— BEGIN MATERIAL PROVIDED —

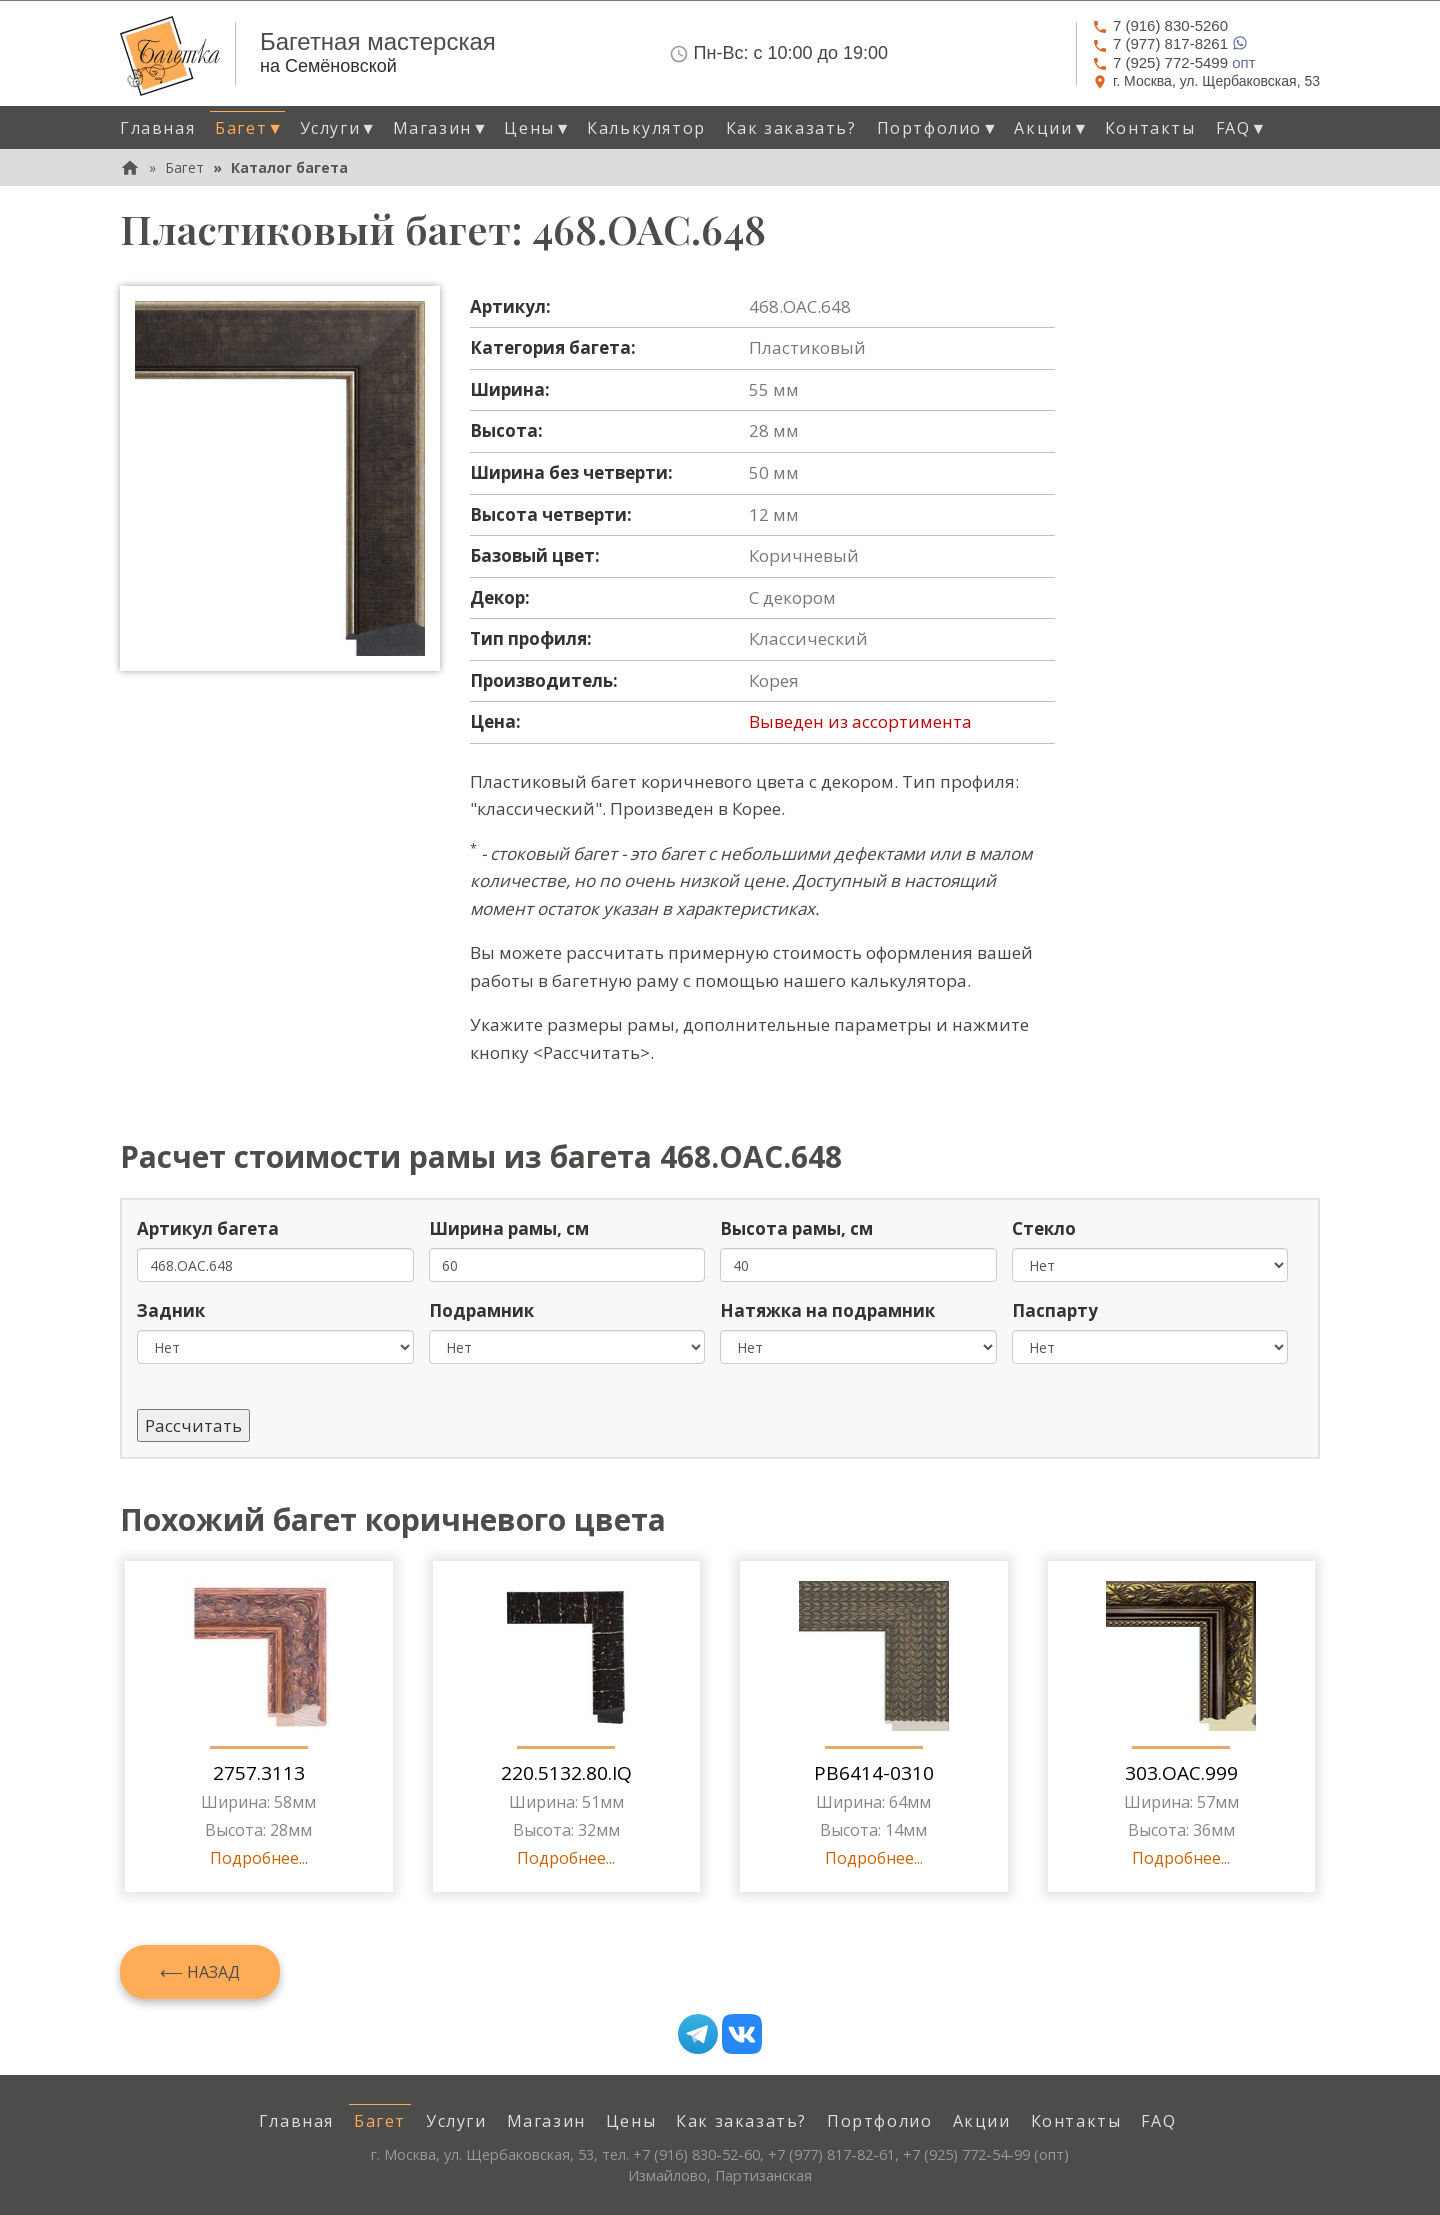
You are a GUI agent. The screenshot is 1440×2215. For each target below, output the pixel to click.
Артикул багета (208, 1228)
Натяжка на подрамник (827, 1310)
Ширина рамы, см (509, 1228)
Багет (184, 167)
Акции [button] (1051, 128)
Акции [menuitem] (982, 2121)
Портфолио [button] (938, 128)
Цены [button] (538, 128)
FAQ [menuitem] (1158, 2121)
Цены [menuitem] (631, 2121)
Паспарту (1055, 1310)
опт (1174, 62)
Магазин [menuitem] (546, 2121)
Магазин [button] (441, 128)
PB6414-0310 (874, 1773)
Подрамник (481, 1310)
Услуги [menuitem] (456, 2121)
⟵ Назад (200, 1972)
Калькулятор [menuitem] (646, 128)
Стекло (1044, 1228)
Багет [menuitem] (380, 2121)
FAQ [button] (1242, 128)
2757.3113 (259, 1773)
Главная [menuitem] (157, 128)
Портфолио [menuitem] (879, 2121)
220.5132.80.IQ (566, 1773)
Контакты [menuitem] (1150, 128)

— END MATERIAL PROVIDED —

Could you render the whole listing above as a numbered list, with blank lines skipped and the pictures left out?

1. You are a GUI agent. The screenshot is 1440×2215. For each target below, output the pixel to click.
2. Артикул багета (208, 1228)
3. Натяжка на подрамник (827, 1310)
4. Ширина рамы, см (509, 1228)
5. Багет (184, 167)
6. Акции [button] (1051, 128)
7. Акции [menuitem] (982, 2121)
8. Портфолио [button] (938, 128)
9. Цены [button] (538, 128)
10. FAQ [menuitem] (1158, 2121)
11. Цены [menuitem] (631, 2121)
12. Паспарту (1055, 1310)
13. опт (1174, 62)
14. Магазин [menuitem] (546, 2121)
15. Магазин [button] (441, 128)
16. PB6414-0310 (874, 1773)
17. Подрамник (481, 1310)
18. Услуги [menuitem] (456, 2121)
19. ⟵ Назад (200, 1972)
20. Калькулятор [menuitem] (646, 128)
21. Стекло (1044, 1228)
22. Багет [menuitem] (380, 2121)
23. FAQ [button] (1242, 128)
24. 2757.3113 (259, 1773)
25. Главная [menuitem] (157, 128)
26. Портфолио [menuitem] (879, 2121)
27. 220.5132.80.IQ (566, 1773)
28. Контакты [menuitem] (1150, 128)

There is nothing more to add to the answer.